Following in the footsteps of many wannabe geeks, I have been playing around with machine-learning algorithms for the Netflix Prize. The group that improves Netflix's recommendation algorithm (Cinematch) by 10% wins a cool million. I'm really impressed with some of these teams -- the top competitor has already beaten Cinematch by 5.77%.
My results have been pretty dismal, but not altogether unexpected. This is probably due to the fact that undergrad prob & stats is the limit of my math expertise. Also, I am learning linear algebra as I go. This is in contrast to the leading teams, who have multiple Ph.D.s working full-time on this.

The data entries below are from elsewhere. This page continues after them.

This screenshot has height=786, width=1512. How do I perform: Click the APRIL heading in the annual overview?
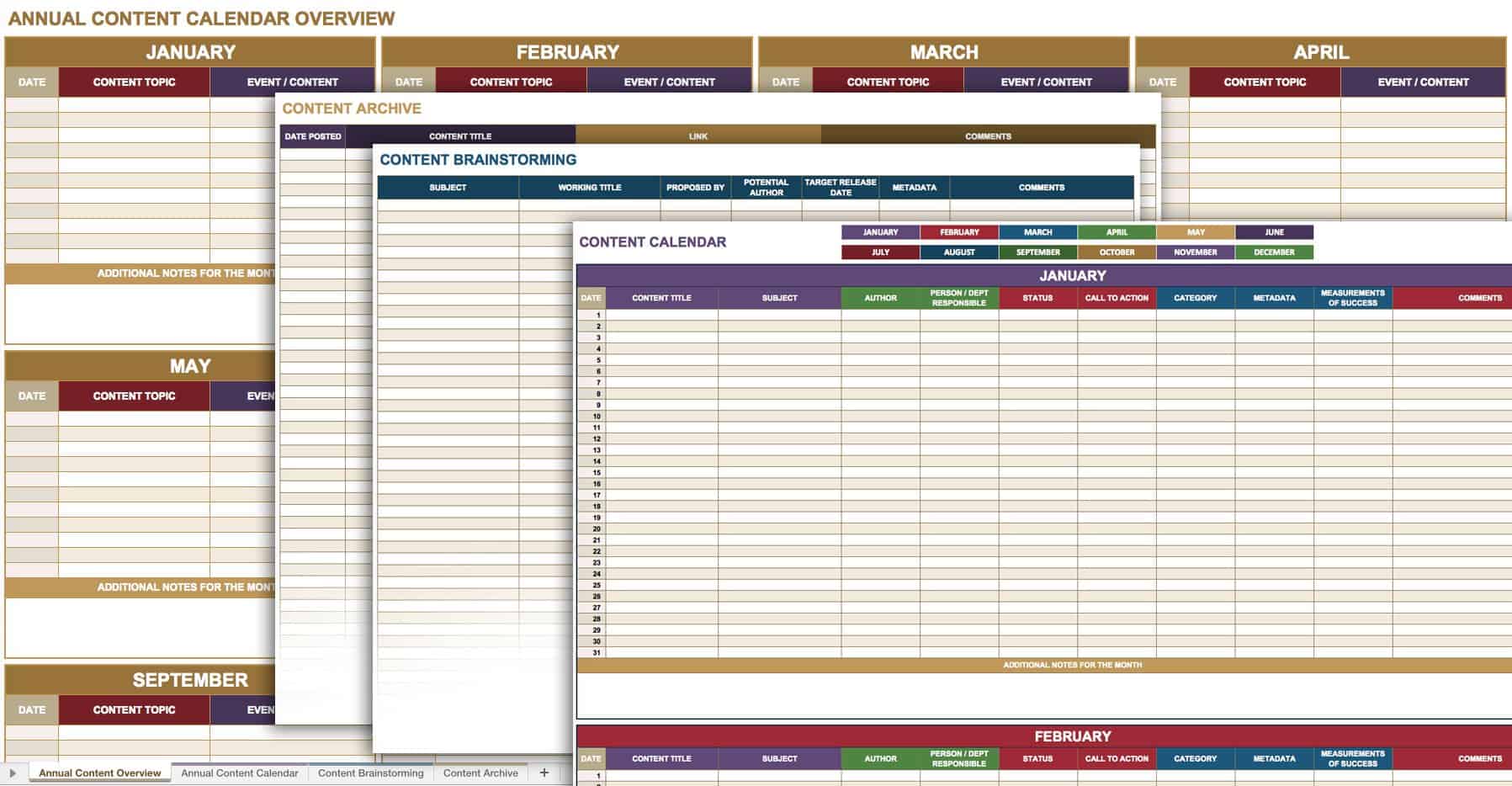pyautogui.click(x=1320, y=52)
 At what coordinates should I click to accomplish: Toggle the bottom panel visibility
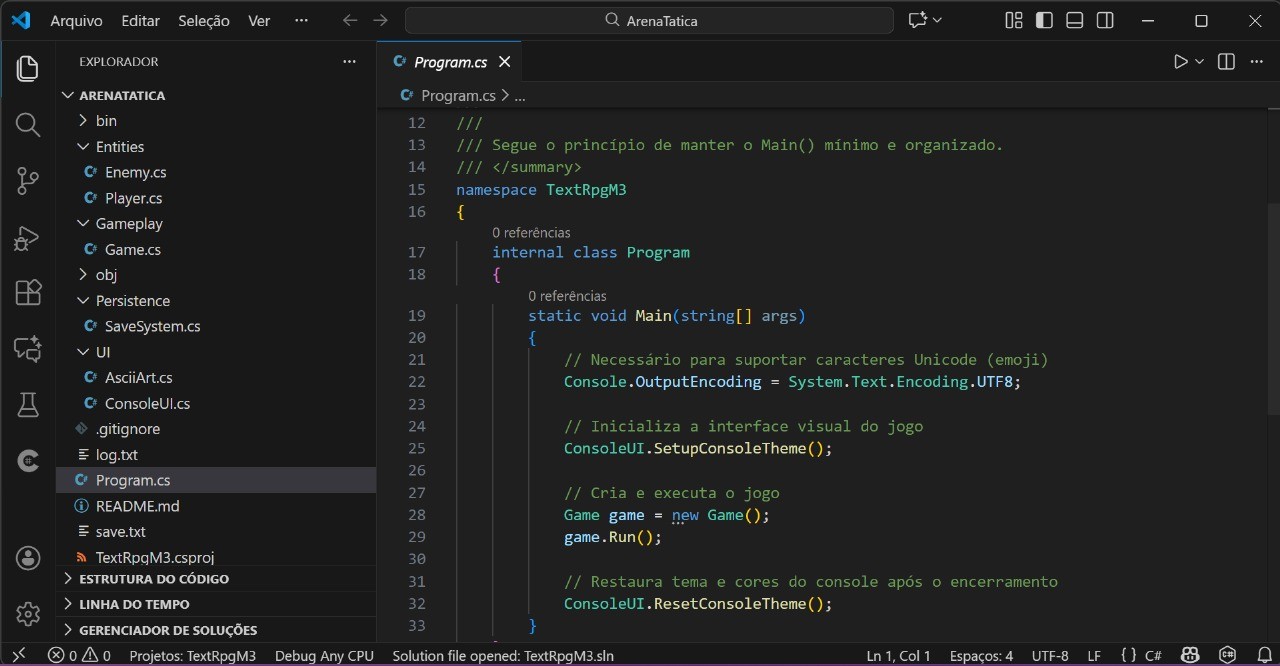click(1075, 21)
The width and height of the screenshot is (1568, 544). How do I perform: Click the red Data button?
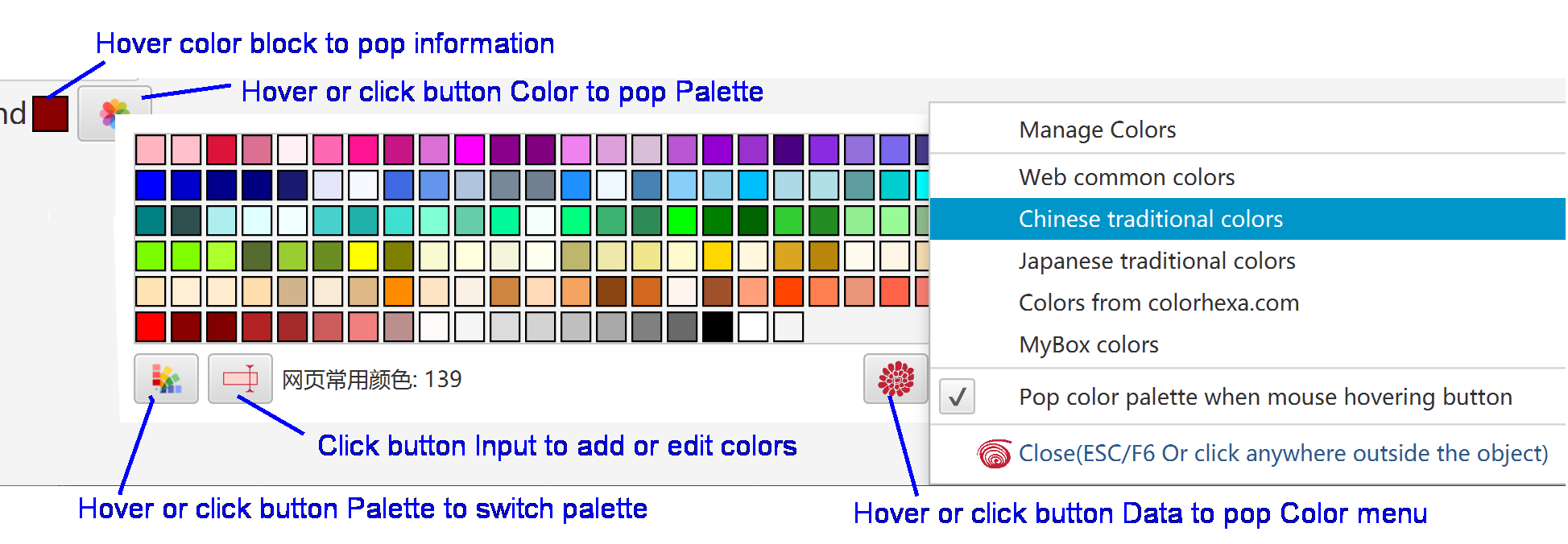point(896,378)
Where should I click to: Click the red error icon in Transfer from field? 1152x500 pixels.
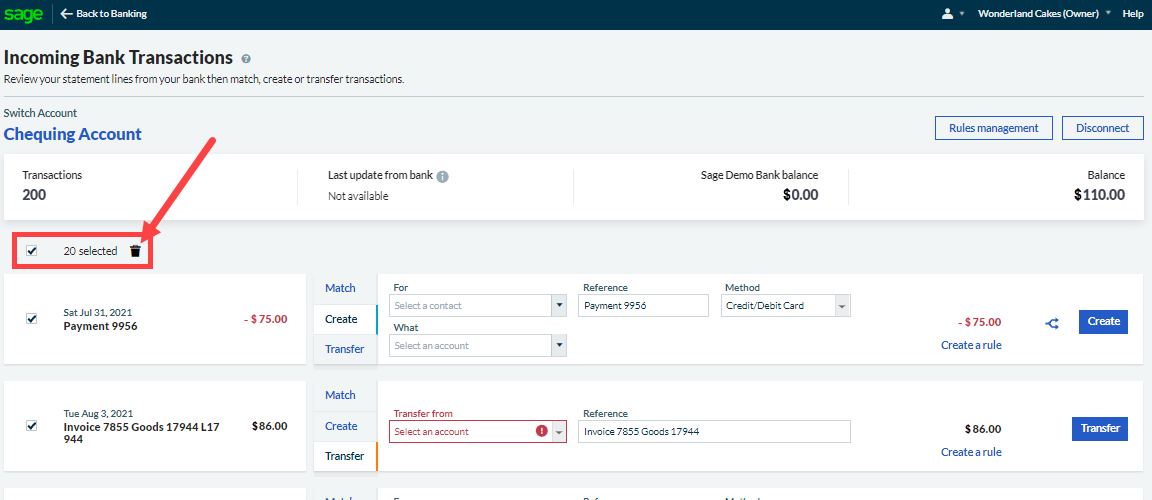[x=541, y=431]
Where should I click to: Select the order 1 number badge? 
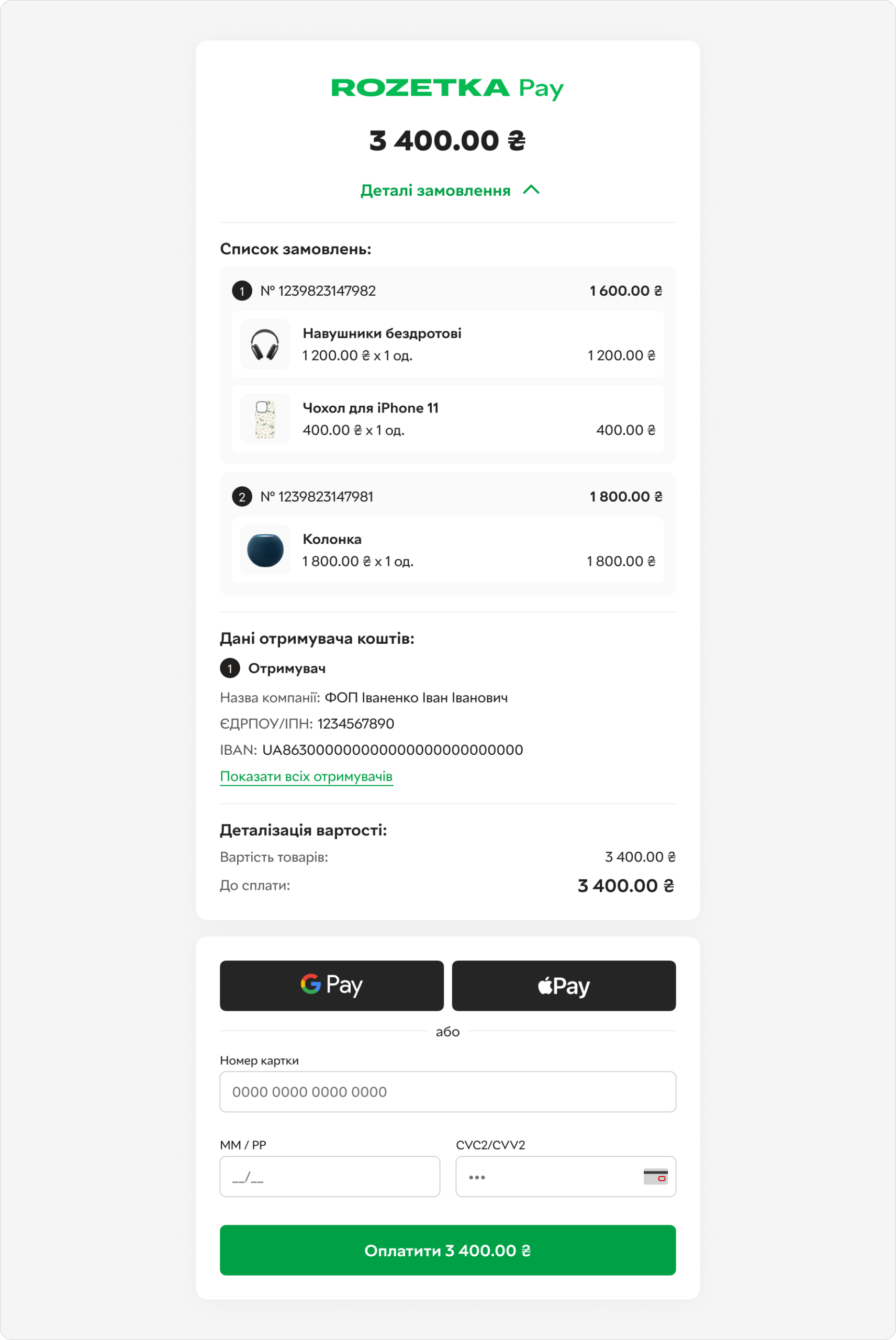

I developed a correlation algorithm for item-based filtering, and it's achieving an RMSE (root mean squared error) of around 1.04. This is only slightly better than just predicting the average score for each movie, and it has a long way to go before it catches up with Cinematch (at 0.95; lower is better). I have a few tweaks in mind, but my cycle time is too high (I'm precomputing correlation tables, so every time I tweak I have something like 8 hours of table computation).
I think I give up.
Comments (1)
Heh, I wondered if this was something you'd be interested in, but never asked. Should have known you'd try it. Eh, give you a month solid and you'd be at 15% improvement ;)
Posted by John | January 10, 2007 4:18 PM
Posted on January 10, 2007 16:18